• **Requirements**: Render every line of the entries below as a Markdown table with two columns, Row and Line, numbering the rows in order and skipping blank lines.

-- start of Dataset records --

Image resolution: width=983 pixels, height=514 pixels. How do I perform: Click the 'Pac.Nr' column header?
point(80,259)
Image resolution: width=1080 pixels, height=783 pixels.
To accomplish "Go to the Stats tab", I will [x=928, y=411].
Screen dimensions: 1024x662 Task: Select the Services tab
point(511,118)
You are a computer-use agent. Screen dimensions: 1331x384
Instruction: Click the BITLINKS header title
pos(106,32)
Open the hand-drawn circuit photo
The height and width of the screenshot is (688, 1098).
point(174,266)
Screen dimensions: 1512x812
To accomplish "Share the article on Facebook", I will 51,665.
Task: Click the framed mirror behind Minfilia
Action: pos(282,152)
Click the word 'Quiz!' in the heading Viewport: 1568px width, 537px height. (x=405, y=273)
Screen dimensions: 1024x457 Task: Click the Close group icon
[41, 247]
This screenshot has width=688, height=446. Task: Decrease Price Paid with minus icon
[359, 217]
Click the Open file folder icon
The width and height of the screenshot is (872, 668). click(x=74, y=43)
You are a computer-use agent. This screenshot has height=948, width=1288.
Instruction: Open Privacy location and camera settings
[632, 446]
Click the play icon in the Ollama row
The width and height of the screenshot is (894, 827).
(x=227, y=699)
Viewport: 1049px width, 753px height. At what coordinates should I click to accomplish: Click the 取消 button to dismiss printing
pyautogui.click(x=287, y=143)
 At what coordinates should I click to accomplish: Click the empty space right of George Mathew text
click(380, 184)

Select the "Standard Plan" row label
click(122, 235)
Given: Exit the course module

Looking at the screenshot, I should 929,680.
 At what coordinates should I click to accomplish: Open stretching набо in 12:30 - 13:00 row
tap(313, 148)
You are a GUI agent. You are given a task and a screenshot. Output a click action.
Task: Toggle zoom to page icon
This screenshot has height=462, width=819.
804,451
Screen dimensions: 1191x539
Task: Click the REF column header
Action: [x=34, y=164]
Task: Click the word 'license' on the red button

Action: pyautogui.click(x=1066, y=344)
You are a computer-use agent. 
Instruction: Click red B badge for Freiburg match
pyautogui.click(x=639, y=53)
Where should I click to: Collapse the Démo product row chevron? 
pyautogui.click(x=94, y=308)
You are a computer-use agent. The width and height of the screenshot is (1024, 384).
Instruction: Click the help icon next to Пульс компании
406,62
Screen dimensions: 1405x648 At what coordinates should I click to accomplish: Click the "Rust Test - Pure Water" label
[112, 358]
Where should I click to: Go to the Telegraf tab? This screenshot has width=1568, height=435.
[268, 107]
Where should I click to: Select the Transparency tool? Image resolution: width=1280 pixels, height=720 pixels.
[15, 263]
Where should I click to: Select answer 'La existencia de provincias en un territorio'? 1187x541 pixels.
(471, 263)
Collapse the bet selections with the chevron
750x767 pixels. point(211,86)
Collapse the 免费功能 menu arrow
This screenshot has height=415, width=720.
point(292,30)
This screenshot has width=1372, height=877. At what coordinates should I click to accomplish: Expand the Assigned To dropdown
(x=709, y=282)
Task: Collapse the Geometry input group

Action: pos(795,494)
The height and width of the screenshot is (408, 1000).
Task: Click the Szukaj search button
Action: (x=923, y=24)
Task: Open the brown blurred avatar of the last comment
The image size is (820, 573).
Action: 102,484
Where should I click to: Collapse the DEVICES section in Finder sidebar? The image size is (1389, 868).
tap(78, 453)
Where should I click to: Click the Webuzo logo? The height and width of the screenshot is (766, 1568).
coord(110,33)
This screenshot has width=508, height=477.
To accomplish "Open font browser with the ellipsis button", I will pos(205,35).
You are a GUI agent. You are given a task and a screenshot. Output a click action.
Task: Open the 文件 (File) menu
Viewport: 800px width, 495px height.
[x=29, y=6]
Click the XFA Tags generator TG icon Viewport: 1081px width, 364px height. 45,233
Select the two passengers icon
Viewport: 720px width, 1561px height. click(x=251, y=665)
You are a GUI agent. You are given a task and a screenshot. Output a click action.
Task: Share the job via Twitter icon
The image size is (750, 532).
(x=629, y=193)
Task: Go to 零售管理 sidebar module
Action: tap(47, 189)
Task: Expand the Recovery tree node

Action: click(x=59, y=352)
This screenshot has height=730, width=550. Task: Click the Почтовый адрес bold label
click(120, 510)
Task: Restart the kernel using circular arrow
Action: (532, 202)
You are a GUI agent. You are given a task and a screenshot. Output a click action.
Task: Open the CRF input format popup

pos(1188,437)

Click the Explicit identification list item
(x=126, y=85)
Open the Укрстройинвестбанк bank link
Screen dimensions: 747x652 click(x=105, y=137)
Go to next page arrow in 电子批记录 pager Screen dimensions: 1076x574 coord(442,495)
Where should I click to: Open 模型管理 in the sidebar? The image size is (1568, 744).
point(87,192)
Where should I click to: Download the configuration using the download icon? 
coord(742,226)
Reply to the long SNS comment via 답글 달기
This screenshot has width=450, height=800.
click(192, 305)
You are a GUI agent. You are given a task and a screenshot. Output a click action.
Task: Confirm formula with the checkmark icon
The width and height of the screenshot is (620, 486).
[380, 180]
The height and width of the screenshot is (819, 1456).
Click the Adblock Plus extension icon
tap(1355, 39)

-- end of Dataset records --

• **Response to this exercise**:
| Row | Line |
|---|---|
| 1 | Image resolution: width=983 pixels, height=514 pixels. How do I perform: Click the 'Pac.Nr' column header? |
| 2 | point(80,259) |
| 3 | Image resolution: width=1080 pixels, height=783 pixels. |
| 4 | To accomplish "Go to the Stats tab", I will [x=928, y=411]. |
| 5 | Screen dimensions: 1024x662 Task: Select the Services tab |
| 6 | point(511,118) |
| 7 | You are a computer-use agent. Screen dimensions: 1331x384 |
| 8 | Instruction: Click the BITLINKS header title |
| 9 | pos(106,32) |
| 10 | Open the hand-drawn circuit photo |
| 11 | The height and width of the screenshot is (688, 1098). |
| 12 | point(174,266) |
| 13 | Screen dimensions: 1512x812 |
| 14 | To accomplish "Share the article on Facebook", I will 51,665. |
| 15 | Task: Click the framed mirror behind Minfilia |
| 16 | Action: pos(282,152) |
| 17 | Click the word 'Quiz!' in the heading Viewport: 1568px width, 537px height. (x=405, y=273) |
| 18 | Screen dimensions: 1024x457 Task: Click the Close group icon |
| 19 | [41, 247] |
| 20 | This screenshot has width=688, height=446. Task: Decrease Price Paid with minus icon |
| 21 | [359, 217] |
| 22 | Click the Open file folder icon |
| 23 | The width and height of the screenshot is (872, 668). click(x=74, y=43) |
| 24 | You are a computer-use agent. This screenshot has height=948, width=1288. |
| 25 | Instruction: Open Privacy location and camera settings |
| 26 | [632, 446] |
| 27 | Click the play icon in the Ollama row |
| 28 | The width and height of the screenshot is (894, 827). |
| 29 | (x=227, y=699) |
| 30 | Viewport: 1049px width, 753px height. At what coordinates should I click to accomplish: Click the 取消 button to dismiss printing |
| 31 | pyautogui.click(x=287, y=143) |
| 32 |  At what coordinates should I click to accomplish: Click the empty space right of George Mathew text |
| 33 | click(380, 184) |
| 34 | Select the "Standard Plan" row label |
| 35 | click(122, 235) |
| 36 | Given: Exit the course module |
| 37 | Looking at the screenshot, I should 929,680. |
| 38 |  At what coordinates should I click to accomplish: Open stretching набо in 12:30 - 13:00 row |
| 39 | tap(313, 148) |
| 40 | You are a GUI agent. You are given a task and a screenshot. Output a click action. |
| 41 | Task: Toggle zoom to page icon |
| 42 | This screenshot has height=462, width=819. |
| 43 | 804,451 |
| 44 | Screen dimensions: 1191x539 |
| 45 | Task: Click the REF column header |
| 46 | Action: [x=34, y=164] |
| 47 | Task: Click the word 'license' on the red button |
| 48 | Action: pyautogui.click(x=1066, y=344) |
| 49 | You are a computer-use agent.  |
| 50 | Instruction: Click red B badge for Freiburg match |
| 51 | pyautogui.click(x=639, y=53) |
| 52 | Where should I click to: Collapse the Démo product row chevron?  |
| 53 | pyautogui.click(x=94, y=308) |
| 54 | You are a computer-use agent. The width and height of the screenshot is (1024, 384). |
| 55 | Instruction: Click the help icon next to Пульс компании |
| 56 | 406,62 |
| 57 | Screen dimensions: 1405x648 At what coordinates should I click to accomplish: Click the "Rust Test - Pure Water" label |
| 58 | [112, 358] |
| 59 | Where should I click to: Go to the Telegraf tab? This screenshot has width=1568, height=435. |
| 60 | [268, 107] |
| 61 | Where should I click to: Select the Transparency tool? Image resolution: width=1280 pixels, height=720 pixels. |
| 62 | [15, 263] |
| 63 | Where should I click to: Select answer 'La existencia de provincias en un territorio'? 1187x541 pixels. |
| 64 | (471, 263) |
| 65 | Collapse the bet selections with the chevron |
| 66 | 750x767 pixels. point(211,86) |
| 67 | Collapse the 免费功能 menu arrow |
| 68 | This screenshot has height=415, width=720. |
| 69 | point(292,30) |
| 70 | This screenshot has width=1372, height=877. At what coordinates should I click to accomplish: Expand the Assigned To dropdown |
| 71 | (x=709, y=282) |
| 72 | Task: Collapse the Geometry input group |
| 73 | Action: pos(795,494) |
| 74 | The height and width of the screenshot is (408, 1000). |
| 75 | Task: Click the Szukaj search button |
| 76 | Action: (x=923, y=24) |
| 77 | Task: Open the brown blurred avatar of the last comment |
| 78 | The image size is (820, 573). |
| 79 | Action: 102,484 |
| 80 | Where should I click to: Collapse the DEVICES section in Finder sidebar? The image size is (1389, 868). |
| 81 | tap(78, 453) |
| 82 | Where should I click to: Click the Webuzo logo? The height and width of the screenshot is (766, 1568). |
| 83 | coord(110,33) |
| 84 | This screenshot has width=508, height=477. |
| 85 | To accomplish "Open font browser with the ellipsis button", I will pos(205,35). |
| 86 | You are a GUI agent. You are given a task and a screenshot. Output a click action. |
| 87 | Task: Open the 文件 (File) menu |
| 88 | Viewport: 800px width, 495px height. |
| 89 | [x=29, y=6] |
| 90 | Click the XFA Tags generator TG icon Viewport: 1081px width, 364px height. 45,233 |
| 91 | Select the two passengers icon |
| 92 | Viewport: 720px width, 1561px height. click(x=251, y=665) |
| 93 | You are a GUI agent. You are given a task and a screenshot. Output a click action. |
| 94 | Task: Share the job via Twitter icon |
| 95 | The image size is (750, 532). |
| 96 | (x=629, y=193) |
| 97 | Task: Go to 零售管理 sidebar module |
| 98 | Action: tap(47, 189) |
| 99 | Task: Expand the Recovery tree node |
| 100 | Action: click(x=59, y=352) |
| 101 | This screenshot has height=730, width=550. Task: Click the Почтовый адрес bold label |
| 102 | click(120, 510) |
| 103 | Task: Restart the kernel using circular arrow |
| 104 | Action: (532, 202) |
| 105 | You are a GUI agent. You are given a task and a screenshot. Output a click action. |
| 106 | Task: Open the CRF input format popup |
| 107 | pos(1188,437) |
| 108 | Click the Explicit identification list item |
| 109 | (x=126, y=85) |
| 110 | Open the Укрстройинвестбанк bank link |
| 111 | Screen dimensions: 747x652 click(x=105, y=137) |
| 112 | Go to next page arrow in 电子批记录 pager Screen dimensions: 1076x574 coord(442,495) |
| 113 | Where should I click to: Open 模型管理 in the sidebar? The image size is (1568, 744). |
| 114 | point(87,192) |
| 115 | Where should I click to: Download the configuration using the download icon?  |
| 116 | coord(742,226) |
| 117 | Reply to the long SNS comment via 답글 달기 |
| 118 | This screenshot has width=450, height=800. |
| 119 | click(192, 305) |
| 120 | You are a GUI agent. You are given a task and a screenshot. Output a click action. |
| 121 | Task: Confirm formula with the checkmark icon |
| 122 | The width and height of the screenshot is (620, 486). |
| 123 | [380, 180] |
| 124 | The height and width of the screenshot is (819, 1456). |
| 125 | Click the Adblock Plus extension icon |
| 126 | tap(1355, 39) |